Майклс произнес последнее слово с такой выразительностью, что Краудер невольно приподнял бровь.

— И он, и леди, и все им подобные проснутся однажды и увидят, что мы с дочерью Картрайта уже скупили все их закладные и владеем даже шелком, что покрывает их тела. Они никогда не сочтут это возможным, пока не узнают, что таковое уже произошло.

— Это похоже на революцию, Майклс. — Видимо, слова хозяина «Медведя и короны» немного позабавили Краудера.

Дородный трактирщик повернулся к ним лицом.

— Я называю это прогрессом, господин Краудер. Прогрессом. А теперь давайте заманим сюда Толлера. Моя жена улыбнется ему, и он по крайней мере час будет покорным, словно котенок.

Краудер замешкался у двери в старый ледник и повернулся к Харриет с сомнением во взгляде. Она встретилась с ним глазами и кивнула. Краудер открыл дверь, и их немедленно обдало прохладным воздухом; они восприняли бы его с радостью, если бы не серые могильные нотки, сильно ощущавшиеся в этой прохладе.
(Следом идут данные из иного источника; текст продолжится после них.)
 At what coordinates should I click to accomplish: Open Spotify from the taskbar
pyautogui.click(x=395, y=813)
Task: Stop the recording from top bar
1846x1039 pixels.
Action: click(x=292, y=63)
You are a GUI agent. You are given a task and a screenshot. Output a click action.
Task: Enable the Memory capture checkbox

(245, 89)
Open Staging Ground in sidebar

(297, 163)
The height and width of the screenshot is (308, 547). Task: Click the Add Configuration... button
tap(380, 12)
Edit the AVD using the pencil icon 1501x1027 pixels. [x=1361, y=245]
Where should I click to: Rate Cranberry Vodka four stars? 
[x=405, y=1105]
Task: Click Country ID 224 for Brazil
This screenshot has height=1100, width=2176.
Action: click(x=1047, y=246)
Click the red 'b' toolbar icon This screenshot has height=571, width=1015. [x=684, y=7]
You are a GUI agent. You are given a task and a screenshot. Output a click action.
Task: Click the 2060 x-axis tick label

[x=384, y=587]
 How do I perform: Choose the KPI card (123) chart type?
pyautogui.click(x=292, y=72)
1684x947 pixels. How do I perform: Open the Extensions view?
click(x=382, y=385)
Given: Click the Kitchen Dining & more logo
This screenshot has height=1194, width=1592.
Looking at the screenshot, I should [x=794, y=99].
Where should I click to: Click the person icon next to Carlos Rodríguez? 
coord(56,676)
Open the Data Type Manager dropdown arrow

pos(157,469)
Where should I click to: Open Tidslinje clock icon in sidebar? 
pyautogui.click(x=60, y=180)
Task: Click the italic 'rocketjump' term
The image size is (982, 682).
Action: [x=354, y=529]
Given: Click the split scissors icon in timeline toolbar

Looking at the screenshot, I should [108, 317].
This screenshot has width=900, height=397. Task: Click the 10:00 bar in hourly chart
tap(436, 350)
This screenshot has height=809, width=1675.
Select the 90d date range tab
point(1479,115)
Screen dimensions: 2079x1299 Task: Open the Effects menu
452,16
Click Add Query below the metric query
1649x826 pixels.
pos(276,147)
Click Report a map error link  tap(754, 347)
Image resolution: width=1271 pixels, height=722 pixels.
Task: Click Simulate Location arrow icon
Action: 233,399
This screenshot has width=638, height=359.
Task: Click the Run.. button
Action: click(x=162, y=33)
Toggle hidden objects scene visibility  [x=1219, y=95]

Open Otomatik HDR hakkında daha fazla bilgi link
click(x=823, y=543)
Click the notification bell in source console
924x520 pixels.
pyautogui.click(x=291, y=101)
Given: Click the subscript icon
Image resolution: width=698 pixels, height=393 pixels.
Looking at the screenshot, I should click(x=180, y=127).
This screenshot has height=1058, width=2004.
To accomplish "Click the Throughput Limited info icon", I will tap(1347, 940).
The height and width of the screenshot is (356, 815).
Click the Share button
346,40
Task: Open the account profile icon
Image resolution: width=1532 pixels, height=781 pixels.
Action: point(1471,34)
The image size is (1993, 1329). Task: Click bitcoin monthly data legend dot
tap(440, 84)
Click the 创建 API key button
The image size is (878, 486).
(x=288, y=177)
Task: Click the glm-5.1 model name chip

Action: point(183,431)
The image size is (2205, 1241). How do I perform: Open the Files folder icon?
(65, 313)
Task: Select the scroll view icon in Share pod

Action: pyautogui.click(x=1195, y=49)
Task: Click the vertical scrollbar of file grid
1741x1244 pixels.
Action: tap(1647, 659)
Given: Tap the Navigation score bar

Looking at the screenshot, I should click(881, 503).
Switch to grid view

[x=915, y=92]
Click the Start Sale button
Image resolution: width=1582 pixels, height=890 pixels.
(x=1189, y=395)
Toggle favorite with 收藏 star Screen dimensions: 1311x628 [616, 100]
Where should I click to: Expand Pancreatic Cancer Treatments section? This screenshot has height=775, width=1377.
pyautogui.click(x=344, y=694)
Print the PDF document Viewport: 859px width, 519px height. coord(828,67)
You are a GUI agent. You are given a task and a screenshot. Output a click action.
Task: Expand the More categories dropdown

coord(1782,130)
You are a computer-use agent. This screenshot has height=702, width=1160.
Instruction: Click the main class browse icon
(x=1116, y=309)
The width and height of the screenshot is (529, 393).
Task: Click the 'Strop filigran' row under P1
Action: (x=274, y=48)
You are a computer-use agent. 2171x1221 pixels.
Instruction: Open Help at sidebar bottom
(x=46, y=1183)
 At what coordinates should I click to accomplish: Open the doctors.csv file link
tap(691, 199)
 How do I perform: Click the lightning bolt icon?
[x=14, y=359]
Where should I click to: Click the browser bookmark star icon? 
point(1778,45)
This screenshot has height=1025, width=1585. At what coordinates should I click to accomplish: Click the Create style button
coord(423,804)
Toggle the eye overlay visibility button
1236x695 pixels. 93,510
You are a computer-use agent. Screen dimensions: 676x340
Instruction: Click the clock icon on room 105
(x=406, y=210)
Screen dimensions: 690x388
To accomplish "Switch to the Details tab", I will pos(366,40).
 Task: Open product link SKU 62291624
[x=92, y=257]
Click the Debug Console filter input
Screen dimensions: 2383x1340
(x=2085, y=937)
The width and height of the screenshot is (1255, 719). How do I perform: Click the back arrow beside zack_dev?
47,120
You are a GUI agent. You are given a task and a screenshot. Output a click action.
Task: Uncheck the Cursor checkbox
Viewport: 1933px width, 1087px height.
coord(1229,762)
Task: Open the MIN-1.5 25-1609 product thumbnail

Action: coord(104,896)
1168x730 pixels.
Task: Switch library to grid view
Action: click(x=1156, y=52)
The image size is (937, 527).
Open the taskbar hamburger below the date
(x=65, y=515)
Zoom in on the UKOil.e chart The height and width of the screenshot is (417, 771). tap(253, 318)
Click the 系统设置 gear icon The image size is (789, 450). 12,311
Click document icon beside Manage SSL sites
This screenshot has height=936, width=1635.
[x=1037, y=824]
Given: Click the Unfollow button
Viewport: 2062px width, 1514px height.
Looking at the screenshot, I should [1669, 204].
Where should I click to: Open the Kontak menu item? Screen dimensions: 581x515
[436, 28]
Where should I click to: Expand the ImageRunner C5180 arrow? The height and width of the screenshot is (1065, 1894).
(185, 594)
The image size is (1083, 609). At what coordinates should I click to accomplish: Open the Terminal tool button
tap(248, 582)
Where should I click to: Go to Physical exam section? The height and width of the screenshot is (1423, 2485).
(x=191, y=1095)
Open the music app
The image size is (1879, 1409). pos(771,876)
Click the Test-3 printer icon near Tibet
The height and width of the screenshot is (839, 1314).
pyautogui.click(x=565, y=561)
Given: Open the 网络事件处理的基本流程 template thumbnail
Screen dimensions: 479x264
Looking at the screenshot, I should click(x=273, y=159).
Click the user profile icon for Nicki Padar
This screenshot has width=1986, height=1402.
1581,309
Краудер остался доволен. Тело было хорошо размещено, и разложение еще не развернулось в полную силу. Установив свечу, он вынул из кармана кремень и трут и принялся высекать искру, пока не получил пламя, достаточное для пробуждения фитилька. Ему пришлось немного нагнуться из-за изгиба стены, оказавшись совсем рядом с телом женщины, умершей три дня назад.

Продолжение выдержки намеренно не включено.